Forum Moderators: open

Message Too Old, No Replies

HTML5 pattern, require / as first character

Forms handling URLs: the first character MUST be a forward slash.

         

JAB Creations

11:40 am on Aug 13, 2020 (gmt 0)

WebmasterWorld Senior Member 10+ Year Member



I'm trying to get an HTML5 pattern attribute to require a forward slash to be the first character. I've tried many variations though this is the closest I feel visually represents what I'm trying to accomplish:

pattern="pattern="^[/].+{1,128}""


Unfortunately with that pattern any character is allowed as the first character. I know ^ is what a pattern starts with. I have tried escape the forward slash without any luck. What am I missing here?

John

JAB Creations

1:11 pm on Aug 13, 2020 (gmt 0)

WebmasterWorld Senior Member 10+ Year Member



pattern="^\/.{1,127}"

lucy24

4:46 pm on Aug 13, 2020 (gmt 0)

WebmasterWorld Senior Member 10+ Year Member Top Contributors Of The Month



What is the intended purpose of
.{1,127}
? If it means “no longer than 127 characters” then you would have to say
.{1,127}$
otherwise it would just ignore characters 128-end. And if you’re not capturing, what’s the upper limit for? Seems like all you’d need is
^/\w
and then the rest falls where it may.

:: wandering off to horse’s mouth to make sure I’m not saying anything lethally incorrect
https://www.w3.org/TR/html52/sec-forms.html#the-pattern-attribute
followed by hasty edit ::

It isn’t fully clear whether the / needs to be escaped--in javascript you only need to when the RegEx is inside /blahblah/ delimiters--but it certainly does no harm.

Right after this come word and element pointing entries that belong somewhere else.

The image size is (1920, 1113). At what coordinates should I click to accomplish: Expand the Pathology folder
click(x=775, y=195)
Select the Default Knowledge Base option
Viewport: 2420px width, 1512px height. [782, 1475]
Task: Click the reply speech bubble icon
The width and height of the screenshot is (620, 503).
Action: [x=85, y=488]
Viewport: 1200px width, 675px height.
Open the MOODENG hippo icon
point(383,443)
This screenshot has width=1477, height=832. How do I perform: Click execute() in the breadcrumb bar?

If the intent is to constrain the input to site-internal links, do you need to worry about people spelling out “https://www.example.com/” for the site you’re already on?

not2easy

5:54 pm on Aug 13, 2020 (gmt 0)

WebmasterWorld Administrator 10+ Year Member Top Contributors Of The Month



This confused me too, it was not clear that is was for a .js form.

JAB Creations

6:40 pm on Aug 13, 2020 (gmt 0)

WebmasterWorld Senior Member 10+ Year Member



Lucy, thanks. I am aware that regex ends with a dollar sign. I've made it my goal over the years to avoid relying on regular expressions due to their expense and to use them as the last if condition if at all possible. This is HTML5 though and this input element is being used to create the URL immediately after the domain name (/ alone is the front page). So now the correct answer thanks to you is:

pattern="^\/.{1,127}$"


John

lucy24

7:03 pm on Aug 13, 2020 (gmt 0)

WebmasterWorld Senior Member 10+ Year Member Top Contributors Of The Month



This is HTML5 though
Yup, that’s why I had to take a quick look at the docs. It’s part of the new expanded Forms* section. But it does say plainly that the pattern is a Regular Expression, even if they don’t deign to spell out exactly which syntax they use. So whether you like it or not, you’re using a RegEx ;)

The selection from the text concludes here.